B. Venkatesh; Mumbai Newsline, Mumbai
Students of the ‘Happy Home and School for the Blind’, Mumbai, discover their strength and much more through judo.
At the National Judo Championship held on February 25 and 26, 2006, in Mumbai, 30 students of ‘Happy Home and School for the Blind’, Mumbai demonstrated that judo wasn’t something which they took up just for kicks.
"I know exactly where you are standing. Not to my right or left, but bang in front of me," said 10 year-old visually impaired Sachin Patel. After four years of intensive training, he can make out the exact location of the source of sound waves. Judo has made him mentally alert and physically fit. He goes on to add how judo has helped him in different ways; "Before I got into this sport, boarding a train was a major hassle. Now I do it with ease. I know the exact place where the train will stop and when I have to board it."
The school started judo training to boost the confidence of students. Rajesh Kakkar, judo coach, said: "We were surprised by the number of students who opted for the sport. But now, looking at how popular it has become, I realise how much it means to the kids."
Judo training has helped students discover their strength and has made them independent.
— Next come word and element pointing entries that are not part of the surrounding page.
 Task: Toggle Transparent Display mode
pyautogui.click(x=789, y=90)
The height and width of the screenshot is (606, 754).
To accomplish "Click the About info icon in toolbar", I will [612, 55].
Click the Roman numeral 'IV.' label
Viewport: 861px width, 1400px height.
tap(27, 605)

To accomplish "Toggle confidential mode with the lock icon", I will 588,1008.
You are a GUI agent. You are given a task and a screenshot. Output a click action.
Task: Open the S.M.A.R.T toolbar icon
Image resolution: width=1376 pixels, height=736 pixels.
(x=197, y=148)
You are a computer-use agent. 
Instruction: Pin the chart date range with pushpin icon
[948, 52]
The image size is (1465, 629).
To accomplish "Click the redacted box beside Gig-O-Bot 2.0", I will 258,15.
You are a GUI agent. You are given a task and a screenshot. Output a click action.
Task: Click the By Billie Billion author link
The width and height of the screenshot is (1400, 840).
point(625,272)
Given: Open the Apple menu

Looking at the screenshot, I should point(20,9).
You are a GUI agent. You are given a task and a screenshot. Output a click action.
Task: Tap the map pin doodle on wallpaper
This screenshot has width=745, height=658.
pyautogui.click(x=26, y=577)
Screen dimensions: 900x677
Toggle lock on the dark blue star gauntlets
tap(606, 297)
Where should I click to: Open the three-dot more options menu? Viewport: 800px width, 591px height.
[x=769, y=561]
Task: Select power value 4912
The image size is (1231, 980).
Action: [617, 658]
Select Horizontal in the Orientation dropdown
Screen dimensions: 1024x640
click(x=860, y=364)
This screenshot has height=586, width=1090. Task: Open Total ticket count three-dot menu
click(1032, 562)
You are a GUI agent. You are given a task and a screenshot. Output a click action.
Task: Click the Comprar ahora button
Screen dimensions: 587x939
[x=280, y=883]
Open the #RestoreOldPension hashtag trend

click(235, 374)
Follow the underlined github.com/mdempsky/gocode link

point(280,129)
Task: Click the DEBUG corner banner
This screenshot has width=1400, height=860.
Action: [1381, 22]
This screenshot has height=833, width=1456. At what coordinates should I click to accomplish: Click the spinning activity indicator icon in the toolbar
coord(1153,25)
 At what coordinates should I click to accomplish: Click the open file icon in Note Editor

Mahavir Chauhan (aged 11), one of the students said, "When we are not together we still can deal with situations. Nobody can dare touch me, I can drop him down with a drop kick."
For nine-year-old Tushan Wala, the youngest participant from the school, there was a different reason for liking judo: ‘‘The confidence factor is certainly there, but the sport has made me happy. I used to feel homesick, but going out with my friends for the judo classes has changed my world."